Scattered about these letters were mysterious allusions to secrets of state and symptoms of insane delusions. In one she imagined she had been seriously injured by the Duke of York. In another, she fancied that some one had poisoned her. In one letter she actually offered to lend the Prince of Wales, L20,000 to induce him to grant the interview of which she was so desirous, although in other letters she begged for pecuniary assistance, and represented herself to be in great distress. The letters were also full of astrology; she spoke of her “occult studies;” and she further believed in ghosts. The manifesto to Poland also pointed to the same conclusion as to her state of mind. A person of such an erratic character, he said, was very likely to concoct such a story, and the story would naturally take the turn of trying to connect herself with the royal family.
During the interval between the death of Lord Warwick in 1816 and 1821, when it was first made public, her story passed through no less than three distinct and irreconcilable stages. At first she stated that she was the daughter of the Duke of Cumberland by Mrs. Payne, the sister of Dr. Wilmot; and in 1817 she still described herself as Dr. Wilmot’s niece. It was said that she did not come into possession of the papers until after Lord Warwick’s death, but this assertion was contradicted by the evidence of Mrs. Ryves, as to events which were within her own recollection, and which she represented to have passed in her presence.

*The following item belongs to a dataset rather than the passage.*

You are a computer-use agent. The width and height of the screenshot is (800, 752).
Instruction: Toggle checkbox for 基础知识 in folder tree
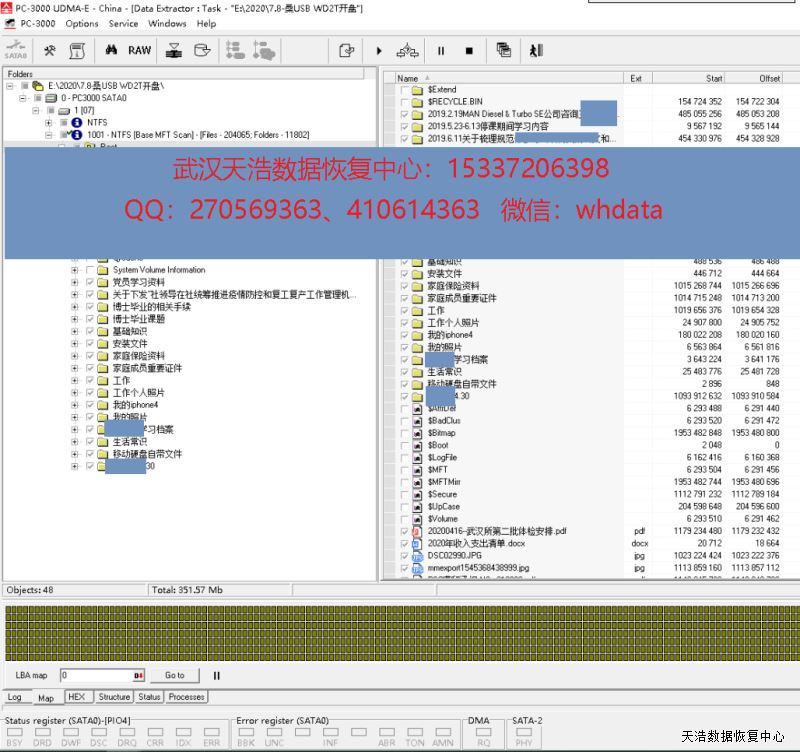90,332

The second stage of the story was contained in a letter to Mr. Fielding, the Bow Street magistrate, in October, 1817. Having been threatened with arrest, she wrote to him for protection, and in this letter she represented herself as the natural daughter of the late Duke of Cumberland by a sister of the late Dr. Wilmot, whom he had seduced under promise of marriage, she being a lady of large fortune. In connection with this stage of the story, he referred to another letter which she wrote to the Prince-Regent in July, 1818, in which she stated that Lord Warwick had told her the story of her birth in his lifetime, but without showing her any documents; that he excused himself for not having made the disclosure before by saying that he was unable to repay a sum of L2000 which had been confided to him by the Duke of Cumberland for her benefit; and then she actually went on to say that when Lord Warwick died she thought all evidence was lost until she opened a sealed packet which contained the documents. This was quite inconsistent with the extraordinary story of Mrs. Ryves as to the communication of the papers to her and her mother in 1815.